File ray_bootstrap_config.yaml not found

Hi

I use ray 1.8.0 to setup a kubernetes cluster, everything seems fine, but in the dashboard I saw an error:

	FileNotFoundError: [Errno 2] No such file or directory: '/home/ray/ray_bootstrap_config.yaml'

What is this file? any document on this file?

image

I think this error is likely benign (but we definitely need to get rid of the error message)

What configs did you use to deploy the cluster?

Also, how did you access this particular log file?

I just open the dashboard (not the experimental one), and in the Machines tab, it says there are some logs, and I got it.

I will come up later with the CRD details.

In dashboard, I just click this log link:

Here is the CRD I used:

apiVersion: cluster.ray.io/v1
headStartRayCommands:
- ray stop
- ulimit -n 65536; ray start --head --no-monitor --dashboard-host 0.0.0.0
kind: RayCluster
metadata:
  name: jupyter-xiang--develop-7d8a4bb8
  ownerReferences:
  - apiVersion: batch/v1
    controller: true
    kind: Job
    name: jupyter-xiang--develop-7d8a4bb8-ray-gc
    uid: 56bc3907-2142-434e-9d48-51ec9931dbea
spec:
  headPodType: ray-head
  idleTimeoutMinutes: 5
  maxWorkers: 5
  podTypes:
  - maxWorkers: 0
    minWorkers: 0
    name: ray-head
    podConfig:
      apiVersion: v1
      kind: Pod
      metadata:
        generateName: ray-head-
      spec:
        containers:
        - args:
          - 'trap : TERM INT; sleep infinity & wait;'
          command:
          - /bin/bash
          - -c
          - --
          env:
          - name: RAY_gcs_server_rpc_server_thread_num
            value: '1'
          image: rayproject/ray:1.8.0
          imagePullPolicy: Always
          name: ray-node
          ports:
          - containerPort: 6379
          - containerPort: 10001
          - containerPort: 8265
          - containerPort: 8000
          resources:
            limits:
              cpu: 1
              memory: 5Gi
            requests:
              cpu: 1
              memory: 5Gi
          volumeMounts:
          - mountPath: /dev/shm
            name: dshm
        restartPolicy: Never
        volumes:
        - emptyDir:
            medium: Memory
          name: dshm
    rayResources:
      CPU: 0
  - maxWorkers: 5
    minWorkers: 1
    name: ray-worker-0
    podConfig:
      apiVersion: v1
      kind: Pod
      metadata:
        generateName: ray-worker-0-
      spec:
        containers:
        - args:
          - 'trap : TERM INT; sleep infinity & wait;'
          command:
          - /bin/bash
          - -c
          - --
          env:
          - name: RAY_gcs_server_rpc_server_thread_num
            value: '1'
          image: rayproject/ray:1.8.0
          imagePullPolicy: Always
          name: ray-node
          ports:
          - containerPort: 6379
          - containerPort: 10001
          - containerPort: 8265
          - containerPort: 8000
          resources:
            limits:
              cpu: 1
              memory: 5Gi
            requests:
              cpu: 1
              memory: 5Gi
          volumeMounts:
          - mountPath: /dev/shm
            name: dshm
        restartPolicy: Never
        volumes:
        - emptyDir:
            medium: Memory
          name: dshm
  upscalingSpeed: 1.0
workerStartRayCommands:
- ray stop
- ulimit -n 65536; ray start --address=$RAY_HEAD_IP:6379

Hmm, just deployed with the above CR (with headRayStartCommands+workerRayStart commands moved into spec and the ownerReference removed).
When I accessed the dashboard, the head showed no available logs.

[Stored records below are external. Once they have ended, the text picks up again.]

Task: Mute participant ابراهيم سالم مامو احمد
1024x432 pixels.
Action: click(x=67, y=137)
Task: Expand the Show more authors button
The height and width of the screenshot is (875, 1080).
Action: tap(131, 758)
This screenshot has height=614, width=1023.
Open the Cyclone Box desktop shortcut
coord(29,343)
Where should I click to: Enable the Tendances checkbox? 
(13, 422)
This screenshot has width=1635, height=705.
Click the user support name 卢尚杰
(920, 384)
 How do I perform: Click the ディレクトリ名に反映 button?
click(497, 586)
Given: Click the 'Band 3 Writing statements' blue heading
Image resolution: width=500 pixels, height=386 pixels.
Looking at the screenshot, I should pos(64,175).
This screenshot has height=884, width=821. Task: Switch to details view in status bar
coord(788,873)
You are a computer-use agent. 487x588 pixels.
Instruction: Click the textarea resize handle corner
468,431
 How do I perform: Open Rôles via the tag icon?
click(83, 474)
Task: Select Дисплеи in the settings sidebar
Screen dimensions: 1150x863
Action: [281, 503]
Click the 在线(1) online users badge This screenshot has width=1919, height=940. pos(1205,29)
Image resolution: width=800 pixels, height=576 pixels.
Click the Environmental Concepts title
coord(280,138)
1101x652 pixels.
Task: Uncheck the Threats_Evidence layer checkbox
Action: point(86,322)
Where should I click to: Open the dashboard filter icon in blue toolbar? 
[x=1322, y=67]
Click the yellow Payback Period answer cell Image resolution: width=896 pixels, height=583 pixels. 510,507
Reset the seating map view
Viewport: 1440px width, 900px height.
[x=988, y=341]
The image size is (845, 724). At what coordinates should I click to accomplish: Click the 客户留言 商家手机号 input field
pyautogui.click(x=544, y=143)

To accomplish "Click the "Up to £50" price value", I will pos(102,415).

How are you deploying the operator?

Thank you! But that is strange. I just use python kubernetes API to create it:

def create_cluster(client: _k8st.ClientType, namespace: str, manifest: dict, log=log, **kwargs):
    assert manifest["apiVersion"] == RAY_CLUSTER_API_VERSION
    assert manifest["kind"] == RAY_CLUSTER_KIND
    name = manifest["metadata"]["name"]
    assert namespace
    assert name
    client = _k8st.expand_client(client)
    api = _k8s.client.CustomObjectsApi(client)
    log.info(f"Creating ray cluster {namespace}:{name} ...")
    return api.create_namespaced_custom_object(
        namespace=namespace,
        body=manifest,
        **RAY_CLUSTER_CUSTOM_OBJECT_PARAMS,
        **kwargs,
    )

where the manifest is just a dict parsed from yaml.

I first generates the yaml files from helm 1.7.0, with onlyOperator enabled. Then I use kubectl to apply those files. When I upgrade to 1.8.0, I just change the operator Deployment, update the image to 1.8.0 then applied. This is the only difference I can image, I didn’t use helm to deploy it.

The mystery is figuring out where the string “ray_bootstrap_config.yaml” came from.

The logs suggest that the Ray head could have been started with a command like
'ray start --head --autoscaling_config=“ray_bootstrap_config.yaml” ’ which would attempt to run the autoscaling monitor on the head node.

When running the K8s operator, the autoscaling monitor is run in the operator pod and not the head node so the command is
‘ray start --head --no-monitor’

The head start commands in the configs you’ve posted look valid, though…